MEDIA: Is this normal over the course of this week?
SCHUERHOLZ: It's sometime normal. My view is that both sides in a conversations early feel like and sound like you're going to get something done and you match up and there's legitamate interest both ways, you can get something done pretty quickly. And pretty quickly for me is like the next time you meet. That hasn't happened so far but we're going to keep working at it. It's slowed down. The whole process has slowed down a bit.
MEDIA: You've said pitching is your priority, but that's hard when the other teams want to improve their pitching as well.
SCHUERHOLZ: We're not doing this in a vacuum. There are 29 other clubs here that say they'd like to improve their pitching too. We're in competition with a lot of clubs that have that same game plan. So that's what's going on.
MEDIA: Do you attempt to continue those discussions and maybe have to wait on other things to happen?
SCHUERHOLZ: Some you plan follow-up meetings with, and then others you say, 'If things change for you and some of the other things you're doing which impact our ability to continue talking, then let us know.' I think everybody is working at it. We're proactive in getting things done at the General Manager's level. So nobody's just waiting around. Everybody's working hard at it.
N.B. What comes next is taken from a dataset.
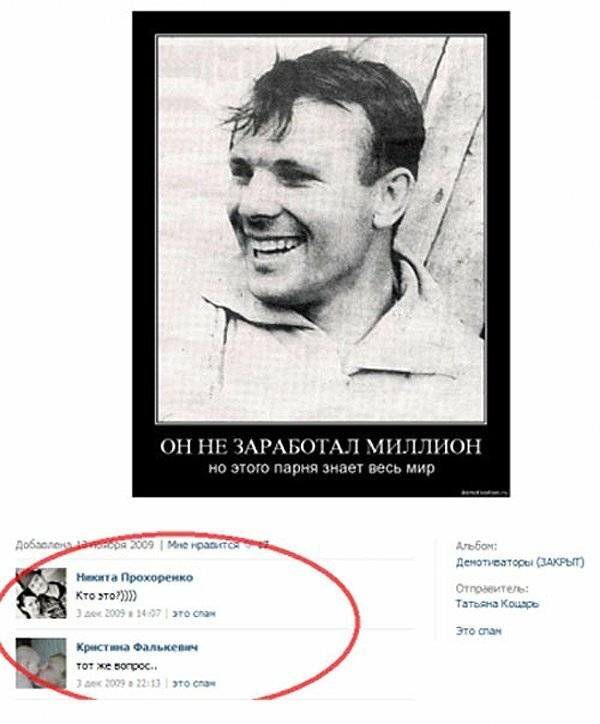Open Никита Прохоренко's avatar thumbnail
Viewport: 600px width, 724px height.
click(41, 593)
MEDIA: Would it be easier if some trades or signings did go down?
SCHUERHOLZ: Maybe. Sometimes that occurs when one thing goes and it loosens up other situations.
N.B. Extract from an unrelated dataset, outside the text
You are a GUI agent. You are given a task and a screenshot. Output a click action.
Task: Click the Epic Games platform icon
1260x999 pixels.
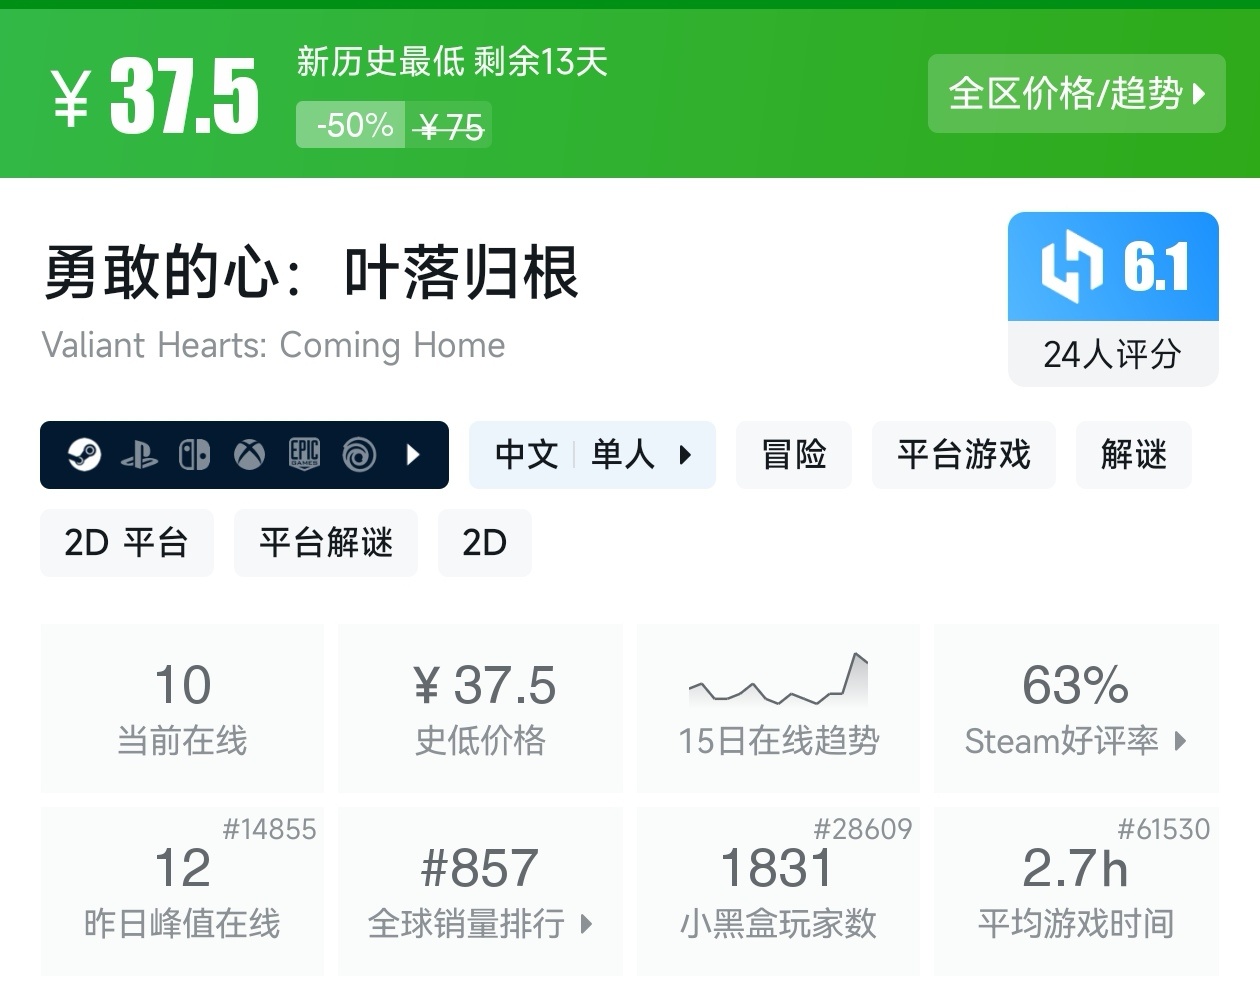tap(303, 456)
MEDIA: Were you surprised at the amount of rumors out today about the Braves?
SCHUERHOLZ: I'll be honest with you I'm not surprised by any amount of rumors that are in media outlets, and I haven't seen or heard one. We've been behind closed doors and kind of hunkered down in what we were doing.
MEDIA: Are you still optimistic you can get something done here?
SCHUERHOLZ: Yeah. It may not be today. It may not be tomorrow. It may be next week. But I think we can still do some things. It may be later than that.
MEDIA: Do you think some of these free agent pitchers that you guys are not involved with, like Lilly and Meche and others, need to fall into place for things to get going?
SCHUERHOLZ: I don't think it has any effect on what we're doing. I don't think it does.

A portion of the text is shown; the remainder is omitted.